§ **Extracted material**:
★ ★ ★ ★ ★ ★ ★
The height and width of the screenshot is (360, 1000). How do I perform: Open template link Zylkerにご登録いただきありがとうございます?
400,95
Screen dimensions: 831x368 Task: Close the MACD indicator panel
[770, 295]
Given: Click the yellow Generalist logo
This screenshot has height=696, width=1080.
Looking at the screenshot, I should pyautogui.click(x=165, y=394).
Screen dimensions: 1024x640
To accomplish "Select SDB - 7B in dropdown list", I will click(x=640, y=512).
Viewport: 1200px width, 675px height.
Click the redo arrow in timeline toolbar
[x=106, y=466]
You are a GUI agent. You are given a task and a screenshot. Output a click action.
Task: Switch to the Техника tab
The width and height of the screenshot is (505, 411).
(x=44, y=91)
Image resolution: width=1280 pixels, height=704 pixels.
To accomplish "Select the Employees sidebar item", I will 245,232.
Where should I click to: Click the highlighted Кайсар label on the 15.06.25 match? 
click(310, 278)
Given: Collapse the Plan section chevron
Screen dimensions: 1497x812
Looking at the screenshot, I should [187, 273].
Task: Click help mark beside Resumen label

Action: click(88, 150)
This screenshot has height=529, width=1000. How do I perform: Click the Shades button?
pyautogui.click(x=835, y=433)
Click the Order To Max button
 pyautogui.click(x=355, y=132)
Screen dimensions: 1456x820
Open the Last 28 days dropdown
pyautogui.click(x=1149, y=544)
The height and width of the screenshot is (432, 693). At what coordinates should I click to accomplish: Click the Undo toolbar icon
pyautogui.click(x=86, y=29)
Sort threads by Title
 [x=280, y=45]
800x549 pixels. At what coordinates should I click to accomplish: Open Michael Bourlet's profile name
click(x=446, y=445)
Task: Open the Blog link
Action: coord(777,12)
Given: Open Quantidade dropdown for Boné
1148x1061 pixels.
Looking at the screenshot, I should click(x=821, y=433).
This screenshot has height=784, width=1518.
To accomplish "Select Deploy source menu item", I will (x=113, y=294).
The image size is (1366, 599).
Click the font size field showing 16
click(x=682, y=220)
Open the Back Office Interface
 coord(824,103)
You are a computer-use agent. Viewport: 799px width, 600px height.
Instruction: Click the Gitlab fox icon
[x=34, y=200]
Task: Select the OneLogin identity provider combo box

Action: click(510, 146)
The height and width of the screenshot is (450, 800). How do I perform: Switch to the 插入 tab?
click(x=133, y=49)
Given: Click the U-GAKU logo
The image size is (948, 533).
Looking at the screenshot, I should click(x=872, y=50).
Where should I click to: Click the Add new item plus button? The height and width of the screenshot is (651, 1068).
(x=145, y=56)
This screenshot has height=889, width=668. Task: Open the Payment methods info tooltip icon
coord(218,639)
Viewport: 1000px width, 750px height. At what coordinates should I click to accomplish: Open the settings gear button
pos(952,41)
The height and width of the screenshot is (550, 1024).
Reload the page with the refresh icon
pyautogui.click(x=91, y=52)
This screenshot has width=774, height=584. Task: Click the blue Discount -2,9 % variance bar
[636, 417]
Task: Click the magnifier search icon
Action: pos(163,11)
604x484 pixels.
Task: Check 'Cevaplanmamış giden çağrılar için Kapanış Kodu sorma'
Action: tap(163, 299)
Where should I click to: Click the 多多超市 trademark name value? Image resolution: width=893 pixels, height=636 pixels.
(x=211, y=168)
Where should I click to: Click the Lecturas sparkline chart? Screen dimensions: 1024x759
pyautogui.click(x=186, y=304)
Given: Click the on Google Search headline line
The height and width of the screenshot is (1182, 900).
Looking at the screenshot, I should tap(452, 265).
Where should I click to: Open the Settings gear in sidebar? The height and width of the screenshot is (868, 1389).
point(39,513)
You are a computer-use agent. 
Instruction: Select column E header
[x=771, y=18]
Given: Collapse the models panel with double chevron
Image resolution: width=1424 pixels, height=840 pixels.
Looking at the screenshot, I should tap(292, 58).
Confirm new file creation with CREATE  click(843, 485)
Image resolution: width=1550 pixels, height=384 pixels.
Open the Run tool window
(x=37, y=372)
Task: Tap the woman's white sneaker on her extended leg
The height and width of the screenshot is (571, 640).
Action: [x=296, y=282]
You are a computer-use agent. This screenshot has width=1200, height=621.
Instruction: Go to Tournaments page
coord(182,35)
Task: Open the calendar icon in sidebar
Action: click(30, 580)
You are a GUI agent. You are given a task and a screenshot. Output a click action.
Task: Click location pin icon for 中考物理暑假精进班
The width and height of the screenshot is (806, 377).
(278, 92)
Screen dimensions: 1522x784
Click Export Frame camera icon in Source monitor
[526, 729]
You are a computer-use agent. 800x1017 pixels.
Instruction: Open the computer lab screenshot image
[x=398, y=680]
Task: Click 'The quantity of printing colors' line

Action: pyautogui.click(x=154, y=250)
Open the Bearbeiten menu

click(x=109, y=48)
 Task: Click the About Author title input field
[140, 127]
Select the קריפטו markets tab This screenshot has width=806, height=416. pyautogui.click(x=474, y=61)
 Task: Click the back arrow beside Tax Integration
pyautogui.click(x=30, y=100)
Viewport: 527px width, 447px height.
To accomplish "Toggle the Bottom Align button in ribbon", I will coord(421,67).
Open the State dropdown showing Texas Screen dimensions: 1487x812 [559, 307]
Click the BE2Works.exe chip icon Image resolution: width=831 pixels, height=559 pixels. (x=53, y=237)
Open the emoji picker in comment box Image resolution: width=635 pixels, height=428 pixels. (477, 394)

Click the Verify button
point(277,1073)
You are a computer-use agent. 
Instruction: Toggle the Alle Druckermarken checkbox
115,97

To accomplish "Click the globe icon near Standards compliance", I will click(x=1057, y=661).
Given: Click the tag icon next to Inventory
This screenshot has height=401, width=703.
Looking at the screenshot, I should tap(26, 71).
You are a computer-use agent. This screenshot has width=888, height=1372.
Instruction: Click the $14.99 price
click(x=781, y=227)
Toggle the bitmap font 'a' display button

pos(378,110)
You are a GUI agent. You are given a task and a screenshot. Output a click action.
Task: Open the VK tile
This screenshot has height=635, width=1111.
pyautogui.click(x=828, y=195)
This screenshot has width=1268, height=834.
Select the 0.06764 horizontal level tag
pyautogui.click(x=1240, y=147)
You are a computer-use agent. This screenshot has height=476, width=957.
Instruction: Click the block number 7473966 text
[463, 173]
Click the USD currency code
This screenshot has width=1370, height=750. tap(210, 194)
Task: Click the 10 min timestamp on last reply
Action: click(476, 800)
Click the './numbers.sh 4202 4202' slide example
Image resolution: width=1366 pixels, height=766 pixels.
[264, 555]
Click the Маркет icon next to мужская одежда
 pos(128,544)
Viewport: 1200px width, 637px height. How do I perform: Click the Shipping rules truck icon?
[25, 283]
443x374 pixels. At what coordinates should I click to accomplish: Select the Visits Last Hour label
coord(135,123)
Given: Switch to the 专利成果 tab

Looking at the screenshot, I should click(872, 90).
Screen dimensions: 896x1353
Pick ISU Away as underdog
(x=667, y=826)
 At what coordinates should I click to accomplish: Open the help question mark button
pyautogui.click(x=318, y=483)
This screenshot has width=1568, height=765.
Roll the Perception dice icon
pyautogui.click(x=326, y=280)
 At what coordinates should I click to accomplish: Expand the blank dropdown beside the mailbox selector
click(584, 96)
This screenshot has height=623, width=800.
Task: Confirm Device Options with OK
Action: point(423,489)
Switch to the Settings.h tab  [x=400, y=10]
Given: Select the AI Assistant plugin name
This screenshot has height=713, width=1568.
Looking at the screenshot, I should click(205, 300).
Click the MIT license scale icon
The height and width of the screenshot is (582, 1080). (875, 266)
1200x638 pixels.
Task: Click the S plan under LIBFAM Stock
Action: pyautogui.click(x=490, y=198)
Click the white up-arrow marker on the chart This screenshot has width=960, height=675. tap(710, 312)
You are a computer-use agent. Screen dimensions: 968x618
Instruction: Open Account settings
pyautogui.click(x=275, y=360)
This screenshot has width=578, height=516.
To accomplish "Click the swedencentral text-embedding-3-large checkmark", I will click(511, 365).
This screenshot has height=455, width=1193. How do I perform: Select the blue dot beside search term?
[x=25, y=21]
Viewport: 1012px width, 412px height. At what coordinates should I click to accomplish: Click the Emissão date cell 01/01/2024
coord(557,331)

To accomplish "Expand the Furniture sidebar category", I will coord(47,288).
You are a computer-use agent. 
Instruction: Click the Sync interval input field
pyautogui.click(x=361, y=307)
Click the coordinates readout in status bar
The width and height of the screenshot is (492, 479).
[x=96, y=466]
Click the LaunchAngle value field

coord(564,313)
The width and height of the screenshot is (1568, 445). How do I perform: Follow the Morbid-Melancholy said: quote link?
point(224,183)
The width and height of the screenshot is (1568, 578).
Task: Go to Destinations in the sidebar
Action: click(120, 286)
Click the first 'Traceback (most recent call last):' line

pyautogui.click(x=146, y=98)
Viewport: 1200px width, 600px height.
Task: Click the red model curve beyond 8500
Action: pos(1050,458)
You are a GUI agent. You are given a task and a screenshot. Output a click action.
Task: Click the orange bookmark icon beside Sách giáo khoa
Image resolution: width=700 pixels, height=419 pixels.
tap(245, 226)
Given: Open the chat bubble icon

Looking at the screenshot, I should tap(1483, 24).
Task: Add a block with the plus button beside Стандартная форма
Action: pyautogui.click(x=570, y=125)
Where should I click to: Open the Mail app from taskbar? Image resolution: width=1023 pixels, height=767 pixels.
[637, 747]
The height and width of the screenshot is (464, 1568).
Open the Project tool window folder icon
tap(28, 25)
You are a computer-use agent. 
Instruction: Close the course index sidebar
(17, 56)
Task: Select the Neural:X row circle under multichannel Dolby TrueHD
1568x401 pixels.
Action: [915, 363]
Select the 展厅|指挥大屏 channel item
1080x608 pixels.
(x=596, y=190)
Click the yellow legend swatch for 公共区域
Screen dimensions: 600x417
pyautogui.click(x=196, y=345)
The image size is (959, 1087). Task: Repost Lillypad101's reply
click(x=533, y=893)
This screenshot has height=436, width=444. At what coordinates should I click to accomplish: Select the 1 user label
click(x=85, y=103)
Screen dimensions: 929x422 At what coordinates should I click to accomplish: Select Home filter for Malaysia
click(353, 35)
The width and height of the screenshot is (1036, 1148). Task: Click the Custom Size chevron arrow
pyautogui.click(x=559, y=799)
★ ★ ★ ★ ★ ★ ★
§ **Task requirements**: List, from the entries above, every line in which the word "Collapse" shows up.

§ **Exercise output**:
Given: Collapse the Plan section chevron
Given: Collapse the models panel with double chevron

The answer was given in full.